GIVEN PASSAGE:
──────────

By Pamela Trevisan

Human beings are creatures of habit; we are comfortable with the familiar. Going to the same grocery store, having your friends/family close, and knowing where to pick up your medication makes us feel safe. This creates a web of what is known and what can be attained, often easily. We grow into these shells of comfort and make a home there. Our subconscious falls into a complacency bias through this comfort, welcoming in the information that can relax us rather than seeking out information that can change how we think. Change is how we transform, by leaving our regular routine, the mind is forced to expand and make sense of new boundaries.

 If you write in the same place, you will often write what you know and your writer’s voice will swim in the same pool of ideas, but traveling to a distant place takes you to a whole new sphere of experience. All the grocery stores are foreign and if you travel alone, your family and friends aren’t quickly available to help. Left to your own devices in a strange, new place, you’re forced to discover your own resourcefulness and yet your writerly voice is still with you and often the change in environment can make you hear it more clearly.

──────────

RECORDED INFORMATION:
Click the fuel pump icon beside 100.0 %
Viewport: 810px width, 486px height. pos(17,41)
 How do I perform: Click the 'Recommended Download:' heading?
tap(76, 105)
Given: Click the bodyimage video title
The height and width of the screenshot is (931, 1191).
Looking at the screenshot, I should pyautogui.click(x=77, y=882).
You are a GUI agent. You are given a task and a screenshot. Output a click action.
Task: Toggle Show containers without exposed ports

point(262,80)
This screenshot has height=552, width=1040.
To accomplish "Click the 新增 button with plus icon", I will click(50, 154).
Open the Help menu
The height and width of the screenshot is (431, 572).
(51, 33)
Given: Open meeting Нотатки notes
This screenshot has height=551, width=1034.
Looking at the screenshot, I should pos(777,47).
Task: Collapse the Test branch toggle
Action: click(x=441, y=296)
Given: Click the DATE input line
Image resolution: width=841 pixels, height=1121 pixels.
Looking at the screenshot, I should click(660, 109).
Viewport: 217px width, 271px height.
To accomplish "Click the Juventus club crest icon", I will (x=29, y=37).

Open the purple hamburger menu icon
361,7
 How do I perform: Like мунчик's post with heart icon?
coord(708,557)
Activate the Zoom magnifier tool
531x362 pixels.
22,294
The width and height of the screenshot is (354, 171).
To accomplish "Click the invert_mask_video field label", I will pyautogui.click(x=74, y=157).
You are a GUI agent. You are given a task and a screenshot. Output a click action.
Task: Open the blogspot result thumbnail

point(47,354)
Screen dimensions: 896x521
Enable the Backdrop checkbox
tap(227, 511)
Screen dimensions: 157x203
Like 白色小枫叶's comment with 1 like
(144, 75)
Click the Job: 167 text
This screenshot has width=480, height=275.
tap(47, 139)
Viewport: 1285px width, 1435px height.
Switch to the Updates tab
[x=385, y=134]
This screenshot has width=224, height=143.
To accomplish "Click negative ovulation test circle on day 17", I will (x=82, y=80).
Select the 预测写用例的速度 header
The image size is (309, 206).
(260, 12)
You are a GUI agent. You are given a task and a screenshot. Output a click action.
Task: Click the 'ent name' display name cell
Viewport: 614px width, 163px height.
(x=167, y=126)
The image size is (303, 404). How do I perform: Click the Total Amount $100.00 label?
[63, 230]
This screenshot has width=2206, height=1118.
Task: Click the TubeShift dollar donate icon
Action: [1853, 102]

──────────

PROBLEMS AND TASKS:
(a) Repeat the essay on travel and writing word for word, starting at "If you write" and ending at "it more clearly.".
(b) Continue the essay on travel and writing after its final sentence.

RESPONSES BY ITEM NUMBER:
(a)
If you write in the same place, you will often write what you know and your writer’s voice will swim in the same pool of ideas, but traveling to a distant place takes you to a whole new sphere of experience. All the grocery stores are foreign and if you travel alone, your family and friends aren’t quickly available to help. Left to your own devices in a strange, new place, you’re forced to discover your own resourcefulness and yet your writerly voice is still with you and often the change in environment can make you hear it more clearly.

(b)
 Traveling has aided my own writing; each time I go somewhere new, I learn more about myself and the world. This past summer, I went to Norway and witnessed a completely different movement of life. The guys wore denim shorts and  sunglasses meant for professional skiers, although they might have been ( there were many athletes—or at least people with athletic builds—on the street). Mountains and fjords surrounded me and that unlocked a new setting that I could write from, a change of my usual scenery like adding another layer to the senses. Thrown into this different culture I was bound to follow in the current of a Norwegian society, while still being tuned into how I operate.

As the green capital of Europe, Norway is a leader in the practices of climate sustainability. Their trash gets recycled into heat and manure for crops, 99% of the cars are electric, and most buildings are carbon neutral. In America, we are not as far in thought and practice with how to preserve our environment.  Through the conditioning of my own culture and upbringing, my formed perceptions receive the friction to the change that gets observed. A new truth gets presented that brings up the questioning of what really is the truth. That’s the beauty of travel, expanding the mind and breaching at the tip of a boundary you never once thought to walk up to.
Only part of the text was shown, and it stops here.